The point of this article is that Francis Bacon (1561 – 1626) has left us some good thoughts about revenge.

Of Revenge

REVENGE is a kind of wild justice; which the more man's nature runs to, the more ought law to weed it out.
For as for the first wrong, it does but offend the law; but the revenge of that wrong puts the law out of office. Certainly, in taking revenge, a man is but even with his enemy; but in passing it over, he is superior; for it is a prince's part to pardon. And Solomon, I am sure, says, 'It is the glory of a man to pass by an offence.' That which is past is gone, and irrevocable; and wise men have enough to do with things present and to come; therefore they do but trifle with themselves that labor in past matters.
There is no man who does a wrong for wrong's sake, nor to pur­chase himself profit, or pleasure, or honor, or the like.
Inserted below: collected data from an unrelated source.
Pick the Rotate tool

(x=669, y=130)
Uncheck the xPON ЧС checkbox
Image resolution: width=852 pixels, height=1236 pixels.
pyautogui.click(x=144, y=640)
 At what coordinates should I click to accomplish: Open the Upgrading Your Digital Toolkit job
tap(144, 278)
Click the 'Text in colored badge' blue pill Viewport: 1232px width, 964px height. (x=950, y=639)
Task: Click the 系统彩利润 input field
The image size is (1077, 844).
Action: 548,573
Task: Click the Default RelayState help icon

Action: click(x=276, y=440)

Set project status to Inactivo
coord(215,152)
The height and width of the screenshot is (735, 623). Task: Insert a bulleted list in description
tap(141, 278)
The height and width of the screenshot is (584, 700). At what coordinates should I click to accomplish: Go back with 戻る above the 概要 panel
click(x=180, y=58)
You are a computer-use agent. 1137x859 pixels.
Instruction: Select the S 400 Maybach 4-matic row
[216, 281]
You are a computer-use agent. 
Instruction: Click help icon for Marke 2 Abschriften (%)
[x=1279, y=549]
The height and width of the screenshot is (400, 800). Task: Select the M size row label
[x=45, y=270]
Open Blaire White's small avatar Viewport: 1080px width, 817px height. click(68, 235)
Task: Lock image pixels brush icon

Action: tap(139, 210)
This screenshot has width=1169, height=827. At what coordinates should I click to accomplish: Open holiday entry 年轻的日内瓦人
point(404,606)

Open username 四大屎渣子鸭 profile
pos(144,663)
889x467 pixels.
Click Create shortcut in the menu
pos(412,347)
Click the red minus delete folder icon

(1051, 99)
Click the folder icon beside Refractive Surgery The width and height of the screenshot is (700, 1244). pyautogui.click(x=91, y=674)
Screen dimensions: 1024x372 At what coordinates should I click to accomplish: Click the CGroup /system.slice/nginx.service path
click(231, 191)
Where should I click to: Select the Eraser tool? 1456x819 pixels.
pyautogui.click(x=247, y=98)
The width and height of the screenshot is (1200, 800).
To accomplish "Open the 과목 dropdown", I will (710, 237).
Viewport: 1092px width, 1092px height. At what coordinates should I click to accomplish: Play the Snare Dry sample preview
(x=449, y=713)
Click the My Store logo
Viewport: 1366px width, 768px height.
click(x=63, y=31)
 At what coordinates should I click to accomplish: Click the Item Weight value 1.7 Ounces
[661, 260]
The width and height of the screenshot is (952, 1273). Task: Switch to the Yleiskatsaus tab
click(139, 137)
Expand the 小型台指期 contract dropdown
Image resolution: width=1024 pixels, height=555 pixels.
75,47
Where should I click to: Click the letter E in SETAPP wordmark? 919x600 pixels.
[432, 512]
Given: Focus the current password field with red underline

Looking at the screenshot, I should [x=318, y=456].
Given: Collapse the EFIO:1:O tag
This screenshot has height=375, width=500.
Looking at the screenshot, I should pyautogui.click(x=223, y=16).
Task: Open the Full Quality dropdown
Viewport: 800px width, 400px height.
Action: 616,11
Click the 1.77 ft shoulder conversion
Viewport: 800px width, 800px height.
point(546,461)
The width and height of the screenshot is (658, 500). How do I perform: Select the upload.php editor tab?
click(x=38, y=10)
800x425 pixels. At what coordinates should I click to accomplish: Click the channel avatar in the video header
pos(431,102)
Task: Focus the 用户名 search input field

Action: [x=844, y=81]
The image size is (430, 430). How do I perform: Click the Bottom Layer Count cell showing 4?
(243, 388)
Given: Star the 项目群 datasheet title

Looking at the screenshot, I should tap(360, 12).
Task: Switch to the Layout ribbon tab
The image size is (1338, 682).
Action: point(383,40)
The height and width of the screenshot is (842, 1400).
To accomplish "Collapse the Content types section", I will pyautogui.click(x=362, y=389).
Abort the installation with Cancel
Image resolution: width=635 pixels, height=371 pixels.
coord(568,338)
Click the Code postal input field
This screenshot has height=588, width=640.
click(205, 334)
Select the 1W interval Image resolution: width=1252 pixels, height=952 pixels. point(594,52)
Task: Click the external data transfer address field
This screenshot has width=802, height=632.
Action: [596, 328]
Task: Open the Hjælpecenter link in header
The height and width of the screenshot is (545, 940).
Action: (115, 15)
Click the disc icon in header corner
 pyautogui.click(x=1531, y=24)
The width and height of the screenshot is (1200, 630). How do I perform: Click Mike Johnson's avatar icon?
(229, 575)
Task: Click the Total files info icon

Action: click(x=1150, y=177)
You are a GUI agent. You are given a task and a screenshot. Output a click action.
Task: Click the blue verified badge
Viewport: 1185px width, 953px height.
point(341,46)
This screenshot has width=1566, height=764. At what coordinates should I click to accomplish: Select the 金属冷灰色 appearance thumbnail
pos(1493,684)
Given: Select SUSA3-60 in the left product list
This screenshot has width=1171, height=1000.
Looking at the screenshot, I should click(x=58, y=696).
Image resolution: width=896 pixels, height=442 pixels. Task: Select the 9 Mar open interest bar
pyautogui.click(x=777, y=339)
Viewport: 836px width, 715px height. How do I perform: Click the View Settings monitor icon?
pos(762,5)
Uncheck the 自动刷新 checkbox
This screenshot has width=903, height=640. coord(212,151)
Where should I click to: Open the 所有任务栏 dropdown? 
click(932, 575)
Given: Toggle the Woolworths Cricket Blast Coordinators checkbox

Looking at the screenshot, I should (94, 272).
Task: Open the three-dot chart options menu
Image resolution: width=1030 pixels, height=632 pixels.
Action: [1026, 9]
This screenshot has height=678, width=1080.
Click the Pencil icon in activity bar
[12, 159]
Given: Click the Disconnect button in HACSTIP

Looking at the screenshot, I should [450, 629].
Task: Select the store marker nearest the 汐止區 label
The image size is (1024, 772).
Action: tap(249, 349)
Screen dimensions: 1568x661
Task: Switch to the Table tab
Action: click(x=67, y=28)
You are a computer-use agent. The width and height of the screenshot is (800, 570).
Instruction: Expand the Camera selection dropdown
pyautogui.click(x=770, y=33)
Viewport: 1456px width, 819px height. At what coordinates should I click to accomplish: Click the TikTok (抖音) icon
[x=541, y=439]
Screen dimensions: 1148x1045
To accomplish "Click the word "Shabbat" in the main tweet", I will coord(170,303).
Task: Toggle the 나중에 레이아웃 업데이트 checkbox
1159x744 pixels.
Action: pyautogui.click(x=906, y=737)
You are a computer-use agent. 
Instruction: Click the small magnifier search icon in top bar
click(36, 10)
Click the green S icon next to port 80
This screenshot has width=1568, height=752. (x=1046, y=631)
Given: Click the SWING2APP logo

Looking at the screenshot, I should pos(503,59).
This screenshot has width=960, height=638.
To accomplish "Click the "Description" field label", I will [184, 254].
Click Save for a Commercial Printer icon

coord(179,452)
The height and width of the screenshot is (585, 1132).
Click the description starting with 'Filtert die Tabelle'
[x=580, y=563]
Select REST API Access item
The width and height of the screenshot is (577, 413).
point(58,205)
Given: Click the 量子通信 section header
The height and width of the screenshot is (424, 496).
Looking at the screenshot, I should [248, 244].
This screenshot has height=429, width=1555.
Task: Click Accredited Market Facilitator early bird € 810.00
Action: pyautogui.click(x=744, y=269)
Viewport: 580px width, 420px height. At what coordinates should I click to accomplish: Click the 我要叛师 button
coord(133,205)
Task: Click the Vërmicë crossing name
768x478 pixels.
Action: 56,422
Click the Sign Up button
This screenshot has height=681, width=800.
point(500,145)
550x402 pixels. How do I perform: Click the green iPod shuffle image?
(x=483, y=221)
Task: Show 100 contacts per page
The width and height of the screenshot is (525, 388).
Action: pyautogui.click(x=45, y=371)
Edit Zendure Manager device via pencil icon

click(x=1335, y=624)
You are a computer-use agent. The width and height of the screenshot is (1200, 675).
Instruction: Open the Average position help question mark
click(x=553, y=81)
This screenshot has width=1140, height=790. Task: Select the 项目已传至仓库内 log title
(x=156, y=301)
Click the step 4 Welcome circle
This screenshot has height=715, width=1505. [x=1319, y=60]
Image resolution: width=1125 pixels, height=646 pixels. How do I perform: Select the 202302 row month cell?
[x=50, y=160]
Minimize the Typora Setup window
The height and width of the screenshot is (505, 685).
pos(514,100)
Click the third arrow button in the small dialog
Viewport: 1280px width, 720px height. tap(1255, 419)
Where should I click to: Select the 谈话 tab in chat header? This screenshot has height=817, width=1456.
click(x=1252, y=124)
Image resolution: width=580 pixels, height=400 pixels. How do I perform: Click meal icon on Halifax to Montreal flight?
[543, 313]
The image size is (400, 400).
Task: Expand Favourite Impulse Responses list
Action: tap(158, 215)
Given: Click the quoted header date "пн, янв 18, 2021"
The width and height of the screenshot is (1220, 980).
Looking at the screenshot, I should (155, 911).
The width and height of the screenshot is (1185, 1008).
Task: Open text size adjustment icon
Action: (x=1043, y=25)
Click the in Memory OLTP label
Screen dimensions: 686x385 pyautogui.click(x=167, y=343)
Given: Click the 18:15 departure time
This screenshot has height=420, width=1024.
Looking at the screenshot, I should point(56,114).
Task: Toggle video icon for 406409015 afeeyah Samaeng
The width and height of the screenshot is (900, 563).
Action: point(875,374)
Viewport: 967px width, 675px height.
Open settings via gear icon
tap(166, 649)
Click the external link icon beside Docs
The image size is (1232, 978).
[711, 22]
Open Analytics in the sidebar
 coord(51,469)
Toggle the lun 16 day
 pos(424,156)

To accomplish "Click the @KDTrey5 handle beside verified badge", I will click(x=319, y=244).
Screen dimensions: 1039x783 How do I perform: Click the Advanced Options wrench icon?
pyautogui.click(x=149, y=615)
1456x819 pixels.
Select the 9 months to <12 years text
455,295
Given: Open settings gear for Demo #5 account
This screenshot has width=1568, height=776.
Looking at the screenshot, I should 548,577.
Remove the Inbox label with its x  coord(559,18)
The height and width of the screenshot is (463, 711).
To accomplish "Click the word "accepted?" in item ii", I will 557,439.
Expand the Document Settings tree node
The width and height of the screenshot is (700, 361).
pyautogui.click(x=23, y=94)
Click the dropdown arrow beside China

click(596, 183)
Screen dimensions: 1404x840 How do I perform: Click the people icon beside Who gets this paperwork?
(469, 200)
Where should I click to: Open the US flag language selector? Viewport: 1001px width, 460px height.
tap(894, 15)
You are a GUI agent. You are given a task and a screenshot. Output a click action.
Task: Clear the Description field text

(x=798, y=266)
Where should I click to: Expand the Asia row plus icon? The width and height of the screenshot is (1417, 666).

There­fore why should I be angry with a man for loving himself better than me?
And if any man should do wrong merely out of ill­ nature, why, yet it is but like the thorn or briar, which prick and scratch, because they can do no other. The most tolerable sort of revenge is for those wrongs which there is no law to remedy; but then let a man take heed the revenge be such as there is no law to punish. Otherwise, a man's enemy is still beforehand; and it is two for one.
Some, when they take revenge, are desirous the party should know whence it comes. This is the more generous. For the delight seems to be not so much in doing the hurt as in mak­ing the party repent. But base and crafty cowards are like the arrow that flies in the dark. Cosmus, duke of Florence, had a desperate saying against perfidious or neglecting friends, as if those wrongs were unpardonable; 'You shall read (says he) that we are commanded to forgive our enemies; but you never read that we are commanded to forgive our friends.'
But yet the spirit of Job was in better tune: 'Shall we (says he) take good at God's hands, and not be content to take evil also?' And so of friends in a proportion. This is certain, that a man that studies revenge keeps his own wounds green, which otherwise would heal and do well.
Public revenges are for the most part fortunate; as that for the death of Caesar; for the death of Pertinax; for the death of Henry the Third of France; and many more. But in pri­vate revenges it is not so. Nay rather, vindictive persons live the life of witches; who, as they are mischievous, so end they unfortunate. .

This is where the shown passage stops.